## Activity
As the answer, set down the lines below from the one containing "Instruction: Click the reply" through the one containing "Click the 新建文件夹", exactly and inclusively, and no others.

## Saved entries
* * * * * * *

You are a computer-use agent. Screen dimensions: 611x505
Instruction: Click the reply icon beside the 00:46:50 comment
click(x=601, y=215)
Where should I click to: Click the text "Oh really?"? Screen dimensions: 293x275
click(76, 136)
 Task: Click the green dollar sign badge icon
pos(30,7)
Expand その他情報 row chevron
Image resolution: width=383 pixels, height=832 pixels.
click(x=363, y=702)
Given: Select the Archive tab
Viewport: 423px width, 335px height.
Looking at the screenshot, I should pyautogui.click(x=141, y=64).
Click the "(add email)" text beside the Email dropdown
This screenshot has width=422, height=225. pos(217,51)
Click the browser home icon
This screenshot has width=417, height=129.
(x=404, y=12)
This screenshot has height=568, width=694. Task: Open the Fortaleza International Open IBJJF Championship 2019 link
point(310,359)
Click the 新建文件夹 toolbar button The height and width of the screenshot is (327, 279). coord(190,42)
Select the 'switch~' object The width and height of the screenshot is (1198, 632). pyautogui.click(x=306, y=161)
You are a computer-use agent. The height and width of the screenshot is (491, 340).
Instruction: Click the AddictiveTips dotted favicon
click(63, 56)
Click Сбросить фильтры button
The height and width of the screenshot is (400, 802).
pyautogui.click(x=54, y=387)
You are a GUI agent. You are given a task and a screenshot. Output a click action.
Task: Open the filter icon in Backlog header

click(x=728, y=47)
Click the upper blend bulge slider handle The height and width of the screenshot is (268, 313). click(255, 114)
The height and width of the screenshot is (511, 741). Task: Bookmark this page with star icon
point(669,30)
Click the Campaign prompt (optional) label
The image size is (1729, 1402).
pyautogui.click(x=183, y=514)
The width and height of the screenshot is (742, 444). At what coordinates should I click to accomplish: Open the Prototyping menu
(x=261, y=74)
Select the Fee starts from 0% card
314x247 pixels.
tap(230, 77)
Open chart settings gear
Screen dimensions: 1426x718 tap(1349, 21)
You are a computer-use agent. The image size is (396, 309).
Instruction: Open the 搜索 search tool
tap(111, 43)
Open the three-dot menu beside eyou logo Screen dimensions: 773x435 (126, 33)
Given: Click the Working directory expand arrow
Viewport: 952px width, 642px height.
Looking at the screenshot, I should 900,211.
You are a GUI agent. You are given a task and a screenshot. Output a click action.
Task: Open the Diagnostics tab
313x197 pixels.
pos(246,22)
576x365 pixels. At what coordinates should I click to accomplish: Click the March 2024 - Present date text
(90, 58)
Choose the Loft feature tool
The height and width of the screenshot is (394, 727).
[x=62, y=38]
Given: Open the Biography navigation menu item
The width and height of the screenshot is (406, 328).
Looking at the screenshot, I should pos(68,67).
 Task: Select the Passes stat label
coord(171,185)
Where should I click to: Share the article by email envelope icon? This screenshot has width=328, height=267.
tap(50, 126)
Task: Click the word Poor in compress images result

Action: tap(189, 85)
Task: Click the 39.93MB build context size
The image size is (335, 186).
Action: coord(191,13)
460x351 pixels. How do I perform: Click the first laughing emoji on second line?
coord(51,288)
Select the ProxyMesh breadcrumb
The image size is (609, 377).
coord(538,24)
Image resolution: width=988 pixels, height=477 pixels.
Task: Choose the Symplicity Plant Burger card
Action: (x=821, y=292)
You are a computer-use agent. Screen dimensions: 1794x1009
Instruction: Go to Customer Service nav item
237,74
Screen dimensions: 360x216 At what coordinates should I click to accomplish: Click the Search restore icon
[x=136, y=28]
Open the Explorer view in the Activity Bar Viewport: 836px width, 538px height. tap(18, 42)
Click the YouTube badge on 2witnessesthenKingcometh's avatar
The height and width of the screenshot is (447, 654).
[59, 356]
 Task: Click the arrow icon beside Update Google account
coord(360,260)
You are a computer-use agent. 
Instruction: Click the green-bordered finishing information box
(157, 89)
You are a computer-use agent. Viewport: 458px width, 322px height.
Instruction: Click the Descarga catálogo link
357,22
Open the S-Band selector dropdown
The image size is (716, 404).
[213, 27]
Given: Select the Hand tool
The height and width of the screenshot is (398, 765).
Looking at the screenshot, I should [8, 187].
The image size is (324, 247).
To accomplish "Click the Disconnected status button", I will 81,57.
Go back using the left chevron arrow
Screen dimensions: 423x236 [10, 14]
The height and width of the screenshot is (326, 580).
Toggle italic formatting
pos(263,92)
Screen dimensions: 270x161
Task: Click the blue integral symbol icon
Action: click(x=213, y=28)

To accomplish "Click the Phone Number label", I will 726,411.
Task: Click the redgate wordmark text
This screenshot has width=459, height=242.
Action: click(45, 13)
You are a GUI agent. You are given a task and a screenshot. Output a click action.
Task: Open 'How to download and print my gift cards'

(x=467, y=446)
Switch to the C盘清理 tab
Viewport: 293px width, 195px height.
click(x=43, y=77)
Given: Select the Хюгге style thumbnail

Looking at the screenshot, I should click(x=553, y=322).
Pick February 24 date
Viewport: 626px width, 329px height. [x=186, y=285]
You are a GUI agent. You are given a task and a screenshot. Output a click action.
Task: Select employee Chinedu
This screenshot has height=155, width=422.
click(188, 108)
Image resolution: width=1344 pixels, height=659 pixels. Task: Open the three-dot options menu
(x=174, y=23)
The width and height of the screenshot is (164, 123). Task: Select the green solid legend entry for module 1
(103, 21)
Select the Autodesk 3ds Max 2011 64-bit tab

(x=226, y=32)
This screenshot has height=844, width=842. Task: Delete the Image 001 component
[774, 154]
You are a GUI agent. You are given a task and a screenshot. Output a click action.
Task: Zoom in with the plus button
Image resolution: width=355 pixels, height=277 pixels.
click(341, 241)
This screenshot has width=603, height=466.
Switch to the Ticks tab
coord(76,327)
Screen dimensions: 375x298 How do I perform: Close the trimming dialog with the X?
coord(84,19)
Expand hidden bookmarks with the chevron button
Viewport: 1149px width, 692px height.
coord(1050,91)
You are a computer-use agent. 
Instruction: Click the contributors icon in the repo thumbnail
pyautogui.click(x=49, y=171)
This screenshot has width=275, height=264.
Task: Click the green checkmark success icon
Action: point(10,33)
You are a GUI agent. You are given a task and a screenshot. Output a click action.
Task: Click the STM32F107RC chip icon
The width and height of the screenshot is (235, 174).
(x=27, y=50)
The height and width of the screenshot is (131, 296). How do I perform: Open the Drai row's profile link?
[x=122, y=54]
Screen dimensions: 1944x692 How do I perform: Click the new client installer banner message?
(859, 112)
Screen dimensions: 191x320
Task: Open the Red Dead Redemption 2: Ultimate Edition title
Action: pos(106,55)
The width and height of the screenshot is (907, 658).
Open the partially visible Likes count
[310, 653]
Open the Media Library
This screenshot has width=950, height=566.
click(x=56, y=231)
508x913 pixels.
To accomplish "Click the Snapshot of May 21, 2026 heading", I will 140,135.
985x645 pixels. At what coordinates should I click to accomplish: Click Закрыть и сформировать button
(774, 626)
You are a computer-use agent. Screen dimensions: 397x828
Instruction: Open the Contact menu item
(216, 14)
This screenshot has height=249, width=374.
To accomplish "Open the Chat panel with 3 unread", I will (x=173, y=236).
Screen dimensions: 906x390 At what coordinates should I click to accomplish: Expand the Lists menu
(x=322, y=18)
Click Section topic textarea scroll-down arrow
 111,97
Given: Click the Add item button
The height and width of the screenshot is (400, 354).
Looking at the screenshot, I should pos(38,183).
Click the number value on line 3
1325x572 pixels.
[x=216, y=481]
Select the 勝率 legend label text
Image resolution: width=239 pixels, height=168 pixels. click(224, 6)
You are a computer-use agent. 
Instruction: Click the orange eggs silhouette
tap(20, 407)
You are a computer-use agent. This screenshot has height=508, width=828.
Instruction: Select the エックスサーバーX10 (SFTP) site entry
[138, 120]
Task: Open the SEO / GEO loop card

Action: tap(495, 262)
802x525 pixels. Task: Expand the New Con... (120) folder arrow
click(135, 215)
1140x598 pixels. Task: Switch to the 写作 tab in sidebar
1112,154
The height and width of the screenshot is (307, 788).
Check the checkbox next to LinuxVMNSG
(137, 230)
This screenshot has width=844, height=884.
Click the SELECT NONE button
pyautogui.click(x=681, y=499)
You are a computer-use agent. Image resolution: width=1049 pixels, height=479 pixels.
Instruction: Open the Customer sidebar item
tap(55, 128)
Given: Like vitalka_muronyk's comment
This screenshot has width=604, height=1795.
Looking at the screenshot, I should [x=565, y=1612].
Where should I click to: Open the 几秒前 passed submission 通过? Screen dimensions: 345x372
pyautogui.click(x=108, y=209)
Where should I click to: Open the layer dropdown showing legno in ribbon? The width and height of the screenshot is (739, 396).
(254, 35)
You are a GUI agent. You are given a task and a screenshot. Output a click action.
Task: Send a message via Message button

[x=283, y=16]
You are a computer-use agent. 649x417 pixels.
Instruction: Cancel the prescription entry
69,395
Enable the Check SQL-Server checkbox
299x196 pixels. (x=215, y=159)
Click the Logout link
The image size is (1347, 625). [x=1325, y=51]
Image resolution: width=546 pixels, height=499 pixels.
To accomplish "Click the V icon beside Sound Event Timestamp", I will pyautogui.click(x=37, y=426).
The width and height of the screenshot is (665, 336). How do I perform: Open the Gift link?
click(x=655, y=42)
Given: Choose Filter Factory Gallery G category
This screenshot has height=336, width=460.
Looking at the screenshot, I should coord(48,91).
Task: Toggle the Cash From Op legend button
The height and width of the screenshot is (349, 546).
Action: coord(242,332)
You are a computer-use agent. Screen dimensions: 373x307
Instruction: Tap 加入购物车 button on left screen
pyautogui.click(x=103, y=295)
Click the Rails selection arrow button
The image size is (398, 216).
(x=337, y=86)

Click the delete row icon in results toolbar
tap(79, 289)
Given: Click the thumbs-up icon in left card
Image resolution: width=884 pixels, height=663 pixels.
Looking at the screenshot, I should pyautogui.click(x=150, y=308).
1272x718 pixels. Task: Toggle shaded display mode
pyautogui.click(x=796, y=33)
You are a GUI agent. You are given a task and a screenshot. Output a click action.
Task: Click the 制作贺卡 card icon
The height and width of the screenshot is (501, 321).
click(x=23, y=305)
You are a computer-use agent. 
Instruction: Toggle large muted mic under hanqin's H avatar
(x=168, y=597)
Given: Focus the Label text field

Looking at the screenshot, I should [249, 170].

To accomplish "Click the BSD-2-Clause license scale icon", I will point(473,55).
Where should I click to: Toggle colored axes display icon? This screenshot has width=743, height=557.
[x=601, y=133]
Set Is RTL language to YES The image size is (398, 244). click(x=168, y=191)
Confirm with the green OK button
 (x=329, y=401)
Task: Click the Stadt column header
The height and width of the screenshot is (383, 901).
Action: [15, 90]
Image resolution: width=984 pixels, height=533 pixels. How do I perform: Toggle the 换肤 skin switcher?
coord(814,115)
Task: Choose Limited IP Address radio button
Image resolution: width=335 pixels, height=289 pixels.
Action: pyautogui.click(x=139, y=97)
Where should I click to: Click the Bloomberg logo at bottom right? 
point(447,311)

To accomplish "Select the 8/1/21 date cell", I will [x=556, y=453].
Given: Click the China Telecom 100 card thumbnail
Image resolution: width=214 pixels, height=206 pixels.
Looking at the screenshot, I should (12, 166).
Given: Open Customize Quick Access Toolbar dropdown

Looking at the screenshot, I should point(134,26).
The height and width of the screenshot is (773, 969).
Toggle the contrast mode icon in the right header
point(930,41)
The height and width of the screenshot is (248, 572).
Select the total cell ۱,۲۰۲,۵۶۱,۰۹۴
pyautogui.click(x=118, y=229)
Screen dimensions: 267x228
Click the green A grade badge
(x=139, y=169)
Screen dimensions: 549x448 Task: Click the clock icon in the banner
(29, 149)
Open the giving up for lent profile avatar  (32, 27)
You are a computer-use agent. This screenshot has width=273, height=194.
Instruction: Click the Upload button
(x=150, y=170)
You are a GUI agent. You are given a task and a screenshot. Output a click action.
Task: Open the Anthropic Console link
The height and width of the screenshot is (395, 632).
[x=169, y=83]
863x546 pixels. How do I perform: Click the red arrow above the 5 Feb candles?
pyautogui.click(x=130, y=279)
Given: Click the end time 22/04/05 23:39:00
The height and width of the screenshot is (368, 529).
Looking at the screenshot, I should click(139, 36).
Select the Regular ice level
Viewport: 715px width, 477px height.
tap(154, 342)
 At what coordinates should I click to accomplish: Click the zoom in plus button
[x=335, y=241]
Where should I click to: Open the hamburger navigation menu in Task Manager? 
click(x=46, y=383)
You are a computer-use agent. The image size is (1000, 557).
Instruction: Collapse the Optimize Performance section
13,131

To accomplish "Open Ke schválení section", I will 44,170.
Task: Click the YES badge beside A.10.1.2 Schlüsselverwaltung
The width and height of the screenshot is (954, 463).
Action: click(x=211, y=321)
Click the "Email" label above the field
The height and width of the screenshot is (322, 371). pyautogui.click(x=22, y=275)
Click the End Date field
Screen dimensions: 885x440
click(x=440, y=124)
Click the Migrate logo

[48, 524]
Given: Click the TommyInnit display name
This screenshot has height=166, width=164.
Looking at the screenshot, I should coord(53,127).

* * * * * * *

## Result below
Instruction: Click the reply icon beside the 00:46:50 comment
click(x=601, y=215)
Where should I click to: Click the text "Oh really?"? Screen dimensions: 293x275
click(76, 136)
 Task: Click the green dollar sign badge icon
pos(30,7)
Expand その他情報 row chevron
Image resolution: width=383 pixels, height=832 pixels.
click(x=363, y=702)
Given: Select the Archive tab
Viewport: 423px width, 335px height.
Looking at the screenshot, I should pyautogui.click(x=141, y=64).
Click the "(add email)" text beside the Email dropdown
This screenshot has width=422, height=225. pos(217,51)
Click the browser home icon
This screenshot has width=417, height=129.
(x=404, y=12)
This screenshot has height=568, width=694. Task: Open the Fortaleza International Open IBJJF Championship 2019 link
point(310,359)
Click the 新建文件夹 toolbar button The height and width of the screenshot is (327, 279). coord(190,42)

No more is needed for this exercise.